# Found Homing Pigeon - Los Angeles



## nancyn (Dec 9, 2011)

A homing pigeon has landed in our backyard. It doesn't seem sick or injured, though we know very little about birds. We have the bird in a large dog crate with newspapers, bird seed, and water. But we have no idea what to do next. We have three dogs who are way too interested in the bird, and we live in an area of feral cats and lots of coyotes. We'd like to move this bird to a safe place, but have been unable to find local resources. We have let the bird out of the cage (under supervision) to see if it would fly away, and it doesn't. It's fairly easy to catch. Ideas?


----------



## kamz (Jan 23, 2010)

Wild bird seed, water, safe enclosure and a warm room would be a great start! It would if you added a pinch of salt and sugar to the water. And then await further instructions here l.

Thanks, kamz


----------



## Msfreebird (Sep 23, 2007)

nancyn said:


> A homing pigeon has landed in our backyard.
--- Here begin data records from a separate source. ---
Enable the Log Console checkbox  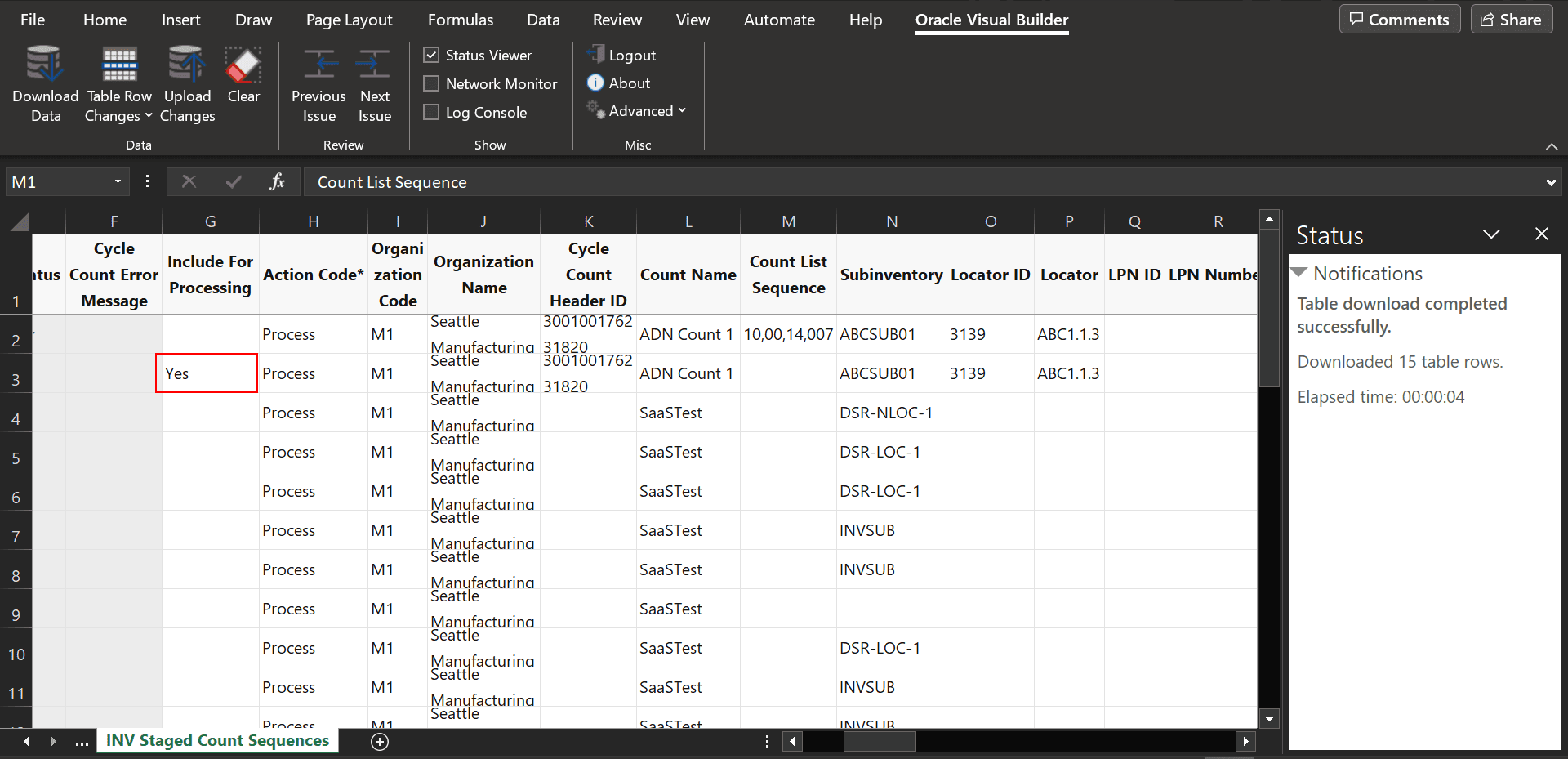point(432,112)
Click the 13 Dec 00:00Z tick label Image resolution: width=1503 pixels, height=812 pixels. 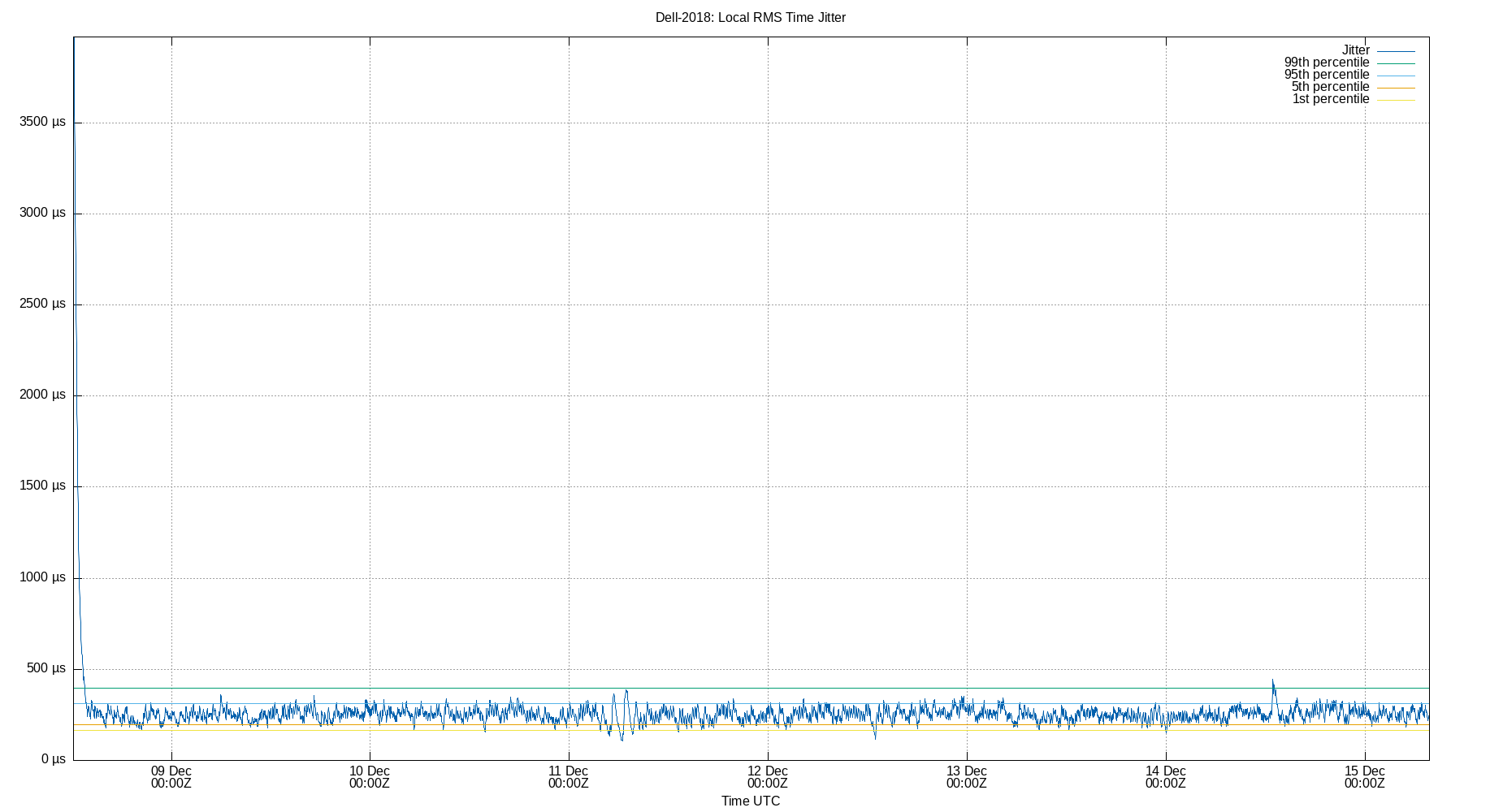(x=967, y=777)
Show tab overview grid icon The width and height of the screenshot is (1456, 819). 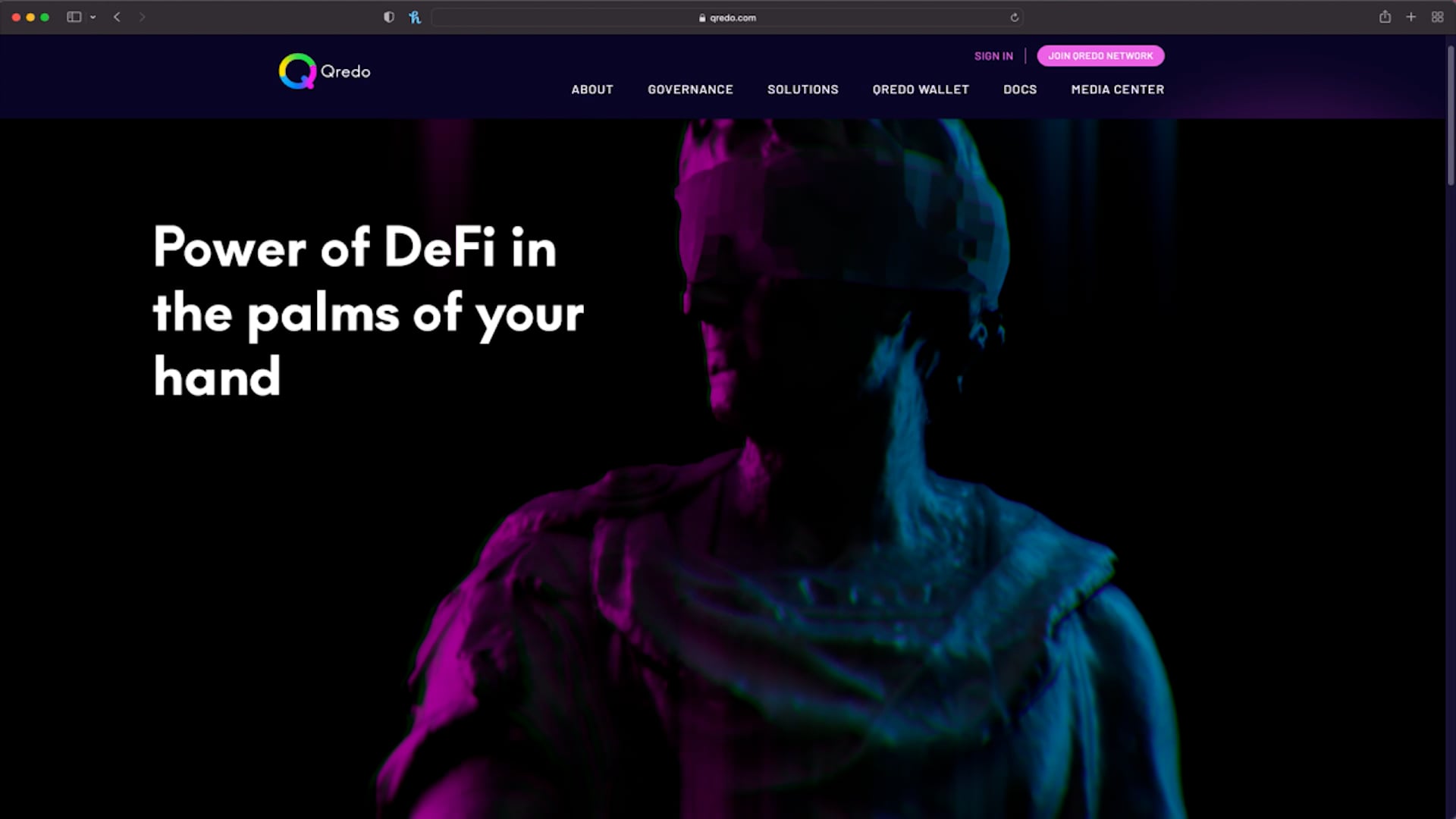click(1437, 17)
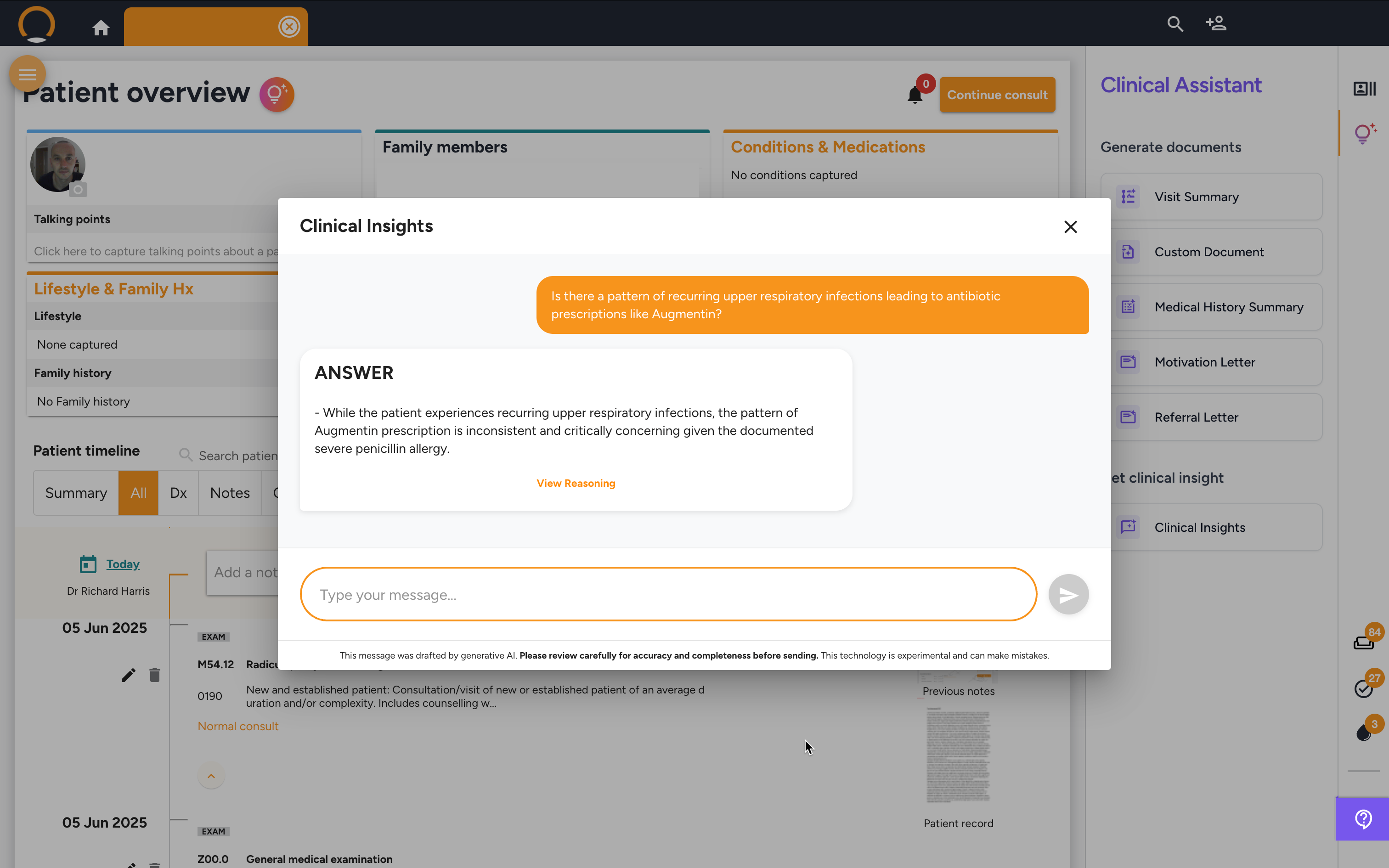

It doesn't seem sick or injured, though we know very little about birds. We have the bird in a large dog crate with newspapers, bird seed, and water. But we have no idea what to do next. We have three dogs who are way too interested in the bird, and we live in an area of feral cats and lots of coyotes. We'd like to move this bird to a safe place, but have been unable to find local resources. We have let the bird out of the cage (under supervision) to see if it would fly away, and it doesn't. It's fairly easy to catch. Ideas?


Does it have a band on its leg? If you post all the letters and numbers, we could try to find the owner. In the meantime, I would keep it confined to a cage. Being that tame, its very easy prey for a predator.


----------



## orock (Mar 28, 2011)

Google racing Pigeon clubs in your area. You might find one close by and they'll be able to help you.


----------